Bibendum 2014: Former EU President says Toyota could lose 100,000 euros per hydrogen FCV sedan
Thu, Nov 13 2014Pat Cox does not work for Toyota and we don't think he has any secret inside information. Still, he's the former President of the European Parliament and the current high level coordinator for TransEuropean Network, so when he says Toyota is likely going to lose between 50,000 and 100,000 euros ($66,000 and $133,000) on each of the hydrogen-powered FCV sedans it will sell next year, it's worth noting. That was just one highlight of Cox's presentation at the 2014 Michelin Challenge Bibendum in Chengdu, China today, which addressed the main problem of using more H2 in transportation: cost. The EU has a tremendous incentive to find an alternative to fossil fuels, since Europe today is 94 percent dependent on oil for its transportation sector and 84 percent of that 94 percent dependency is imported oil. The tab for that costs the EU a billion euros a day, Cox said, on top of the environmental costs. To encourage a shift away from petroleum, European Directive 2014/94 requires each member state to develop national policy frameworks for the market development of alternative fuels and their infrastructure. For the member states that choose to fulfill 2014/94 by developing a hydrogen market – and to be clear, Cox said, it's not an EU diktat that they do so, since a number of other alternatives are also allowed – the aim is to have things in place by the end of 2025. The plans don't even have to be submitted until the end of 2016. The long lead time is due to a quirk in a hydrogen economy.
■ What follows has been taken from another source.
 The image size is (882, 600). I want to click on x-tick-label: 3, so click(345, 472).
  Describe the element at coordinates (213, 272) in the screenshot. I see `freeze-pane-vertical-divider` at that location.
In hydrogen infrastructure, "the first-mover cost is not the first-mover advantage, but the firstmover disadvantage." – Pat Cox In deploying a hydrogen infrastructure, Cox said, "the first-mover cost is not the first-mover advantage, but the first-mover disadvantage, and high risk." That's why the EU and member states will financially support the early stages, but everyone agrees that "if this is to work, it will have to be ultimately and essentially a commercially viable and commercially driven infrastructure roll-out." Since 1986, European Union research programs have spent 550 million euros on hydrogen-related and fuel-cell-related research, including methods of hydrogen storage and distribution as well as improved fuel cells vehicles, Cox said. Expensive problems remain to be solved. At a conference in Berlin, Germany this past summer, Cox said, the unit cost of the refueling stations was identified as the main problem.